From the records below, work out how many lines contain "toolbar". Reply with that number alone.

Stored entries:
=== Begin Enclosure ===
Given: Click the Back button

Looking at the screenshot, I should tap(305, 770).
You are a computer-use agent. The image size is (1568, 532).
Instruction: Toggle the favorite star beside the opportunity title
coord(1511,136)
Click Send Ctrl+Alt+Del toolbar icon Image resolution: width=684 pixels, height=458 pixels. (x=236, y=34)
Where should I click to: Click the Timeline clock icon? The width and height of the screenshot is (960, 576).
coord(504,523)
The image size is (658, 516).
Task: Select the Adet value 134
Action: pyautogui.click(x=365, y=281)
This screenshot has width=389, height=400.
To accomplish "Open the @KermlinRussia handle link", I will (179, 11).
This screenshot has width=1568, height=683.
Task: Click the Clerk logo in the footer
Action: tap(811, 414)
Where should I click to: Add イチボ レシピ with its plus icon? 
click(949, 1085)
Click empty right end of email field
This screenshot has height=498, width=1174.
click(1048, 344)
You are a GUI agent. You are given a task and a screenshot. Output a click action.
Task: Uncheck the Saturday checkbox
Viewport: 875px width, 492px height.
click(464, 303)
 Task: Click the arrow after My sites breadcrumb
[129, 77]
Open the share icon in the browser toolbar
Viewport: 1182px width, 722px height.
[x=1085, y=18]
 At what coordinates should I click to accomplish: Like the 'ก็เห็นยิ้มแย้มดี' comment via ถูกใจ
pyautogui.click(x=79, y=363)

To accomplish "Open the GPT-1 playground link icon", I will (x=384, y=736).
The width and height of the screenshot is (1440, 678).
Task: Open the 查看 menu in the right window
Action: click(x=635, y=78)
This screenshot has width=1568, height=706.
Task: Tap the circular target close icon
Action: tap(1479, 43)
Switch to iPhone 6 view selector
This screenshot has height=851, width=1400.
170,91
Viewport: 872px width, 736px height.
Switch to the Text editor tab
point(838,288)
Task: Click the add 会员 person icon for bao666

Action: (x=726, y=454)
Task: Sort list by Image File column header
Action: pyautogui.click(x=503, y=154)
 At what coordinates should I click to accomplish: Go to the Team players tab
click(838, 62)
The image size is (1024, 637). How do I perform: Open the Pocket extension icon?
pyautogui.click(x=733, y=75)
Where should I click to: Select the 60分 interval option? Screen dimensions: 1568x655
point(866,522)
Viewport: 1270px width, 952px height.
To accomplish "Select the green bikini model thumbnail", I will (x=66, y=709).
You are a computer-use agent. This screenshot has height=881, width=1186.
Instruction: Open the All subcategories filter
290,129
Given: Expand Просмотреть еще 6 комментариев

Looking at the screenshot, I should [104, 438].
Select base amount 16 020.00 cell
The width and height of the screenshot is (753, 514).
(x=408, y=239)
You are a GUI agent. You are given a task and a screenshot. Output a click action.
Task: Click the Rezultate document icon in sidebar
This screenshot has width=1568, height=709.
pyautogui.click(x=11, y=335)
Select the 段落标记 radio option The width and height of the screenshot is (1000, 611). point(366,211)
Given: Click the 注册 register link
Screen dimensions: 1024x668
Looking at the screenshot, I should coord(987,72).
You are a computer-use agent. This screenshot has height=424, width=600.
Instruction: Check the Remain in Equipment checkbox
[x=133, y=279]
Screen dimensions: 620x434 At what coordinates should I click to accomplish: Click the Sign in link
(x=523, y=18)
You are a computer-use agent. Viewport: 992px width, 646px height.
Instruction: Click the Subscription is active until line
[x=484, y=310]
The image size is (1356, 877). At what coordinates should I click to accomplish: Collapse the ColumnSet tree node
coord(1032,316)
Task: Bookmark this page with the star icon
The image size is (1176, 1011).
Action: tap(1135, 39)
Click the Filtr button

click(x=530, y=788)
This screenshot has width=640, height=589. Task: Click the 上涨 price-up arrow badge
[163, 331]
=== End Enclosure ===
EXERCISE SOLUTION: 2